• SELECTED EXTRACT
=== Begin Enclosure ===
Nearly a third of heart-related deaths due to pregnancy are potentially preventable
13th April 2017
More than a fifth of pregnancy-related deaths are due to heart problems, and almost three in ten of those are potentially preventable, says a new study from America.
The researchers looked at maternal deaths in Illinois from 2002 to 2011. A total of 636 women died while pregnant or within a year of giving birth, producing an overall death rate of 37.1 per 100,000. Of those 140 (22 per cent) were heart related.
The most common cause was cardiomyopathy (28 per cent), followed by stroke (23 per cent), high blood pressure (13 per cent) and heart rhythm problems (almost 11 per cent). Fewer than one in ten had coronary artery disease.
Of the 39 women who died of cardiomyopathy, almost a third developed the condition during pregnancy (peripartum cardiomyopathy).
Women with cardiomyopathy who died were more likely to be younger. The death rate in the under 20s was three times that of women aged 20 to 29 years.
Cardiomyopathy UK support nurse Robert Hall said: “This study illustrates the crucial need for awareness of the possibility of cardiomyopathy in pregnancy."
Dr Joan Briller from the Centre for Research on Women and Gender at the University of Illinois in Chicago, and colleagues looked at data collected by a network of maternity centres in Illinois which requires the reporting and review of all deaths to women within a year of pregnancy.
More than half of the total deaths from heart disease occurred in the first six weeks postpartum after birth, suggesting that women with high blood pressure, preeclampsia, or other heart risk factors or symptoms should receive more extensive care in this period, the researchers said in an article in Obstetrics & Gynaecology online earlier this month.
Of the heart-related deaths, 28.1% were deemed to be potentially preventable and pointed to care that was "amenable to change such as monitoring patients at risk for several weeks postpartum," the researchers reported.
Among potentially preventable deaths were those linked to incomplete, delayed, or inappropriate diagnoses or treatment, which was implicated in 48.7% of the heart related deaths. Other potentially preventable factors included failure to refer the patient to higher level care, patient noncompliance with treatment, obesity, and insufficient prenatal visits.
The researchers said: "Our data supports the need for more investigations into cardiovascular maternal mortality, organised communication between obstetricians and cardiologists, and the need for systems designed to better educate and communicate cardiovascular risk factors and warning signs to pregnant women and medical care providers."
=== End Enclosure ===
• RECORDED DATA
=== Begin Enclosure ===
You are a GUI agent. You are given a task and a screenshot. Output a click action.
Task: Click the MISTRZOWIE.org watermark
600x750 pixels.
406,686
=== End Enclosure ===
• WORK INSTRUCTION
Please output the part of the article on heart-related pregnancy deaths that begins at the words "Nearly a third" and stops after "coronary artery disease.". The lines are separate material, apart from the article on heart-related pregnancy deaths.

• PROBLEM SOLUTION
Nearly a third of heart-related deaths due to pregnancy are potentially preventable
13th April 2017
More than a fifth of pregnancy-related deaths are due to heart problems, and almost three in ten of those are potentially preventable, says a new study from America.
The researchers looked at maternal deaths in Illinois from 2002 to 2011. A total of 636 women died while pregnant or within a year of giving birth, producing an overall death rate of 37.1 per 100,000. Of those 140 (22 per cent) were heart related.
The most common cause was cardiomyopathy (28 per cent), followed by stroke (23 per cent), high blood pressure (13 per cent) and heart rhythm problems (almost 11 per cent). Fewer than one in ten had coronary artery disease.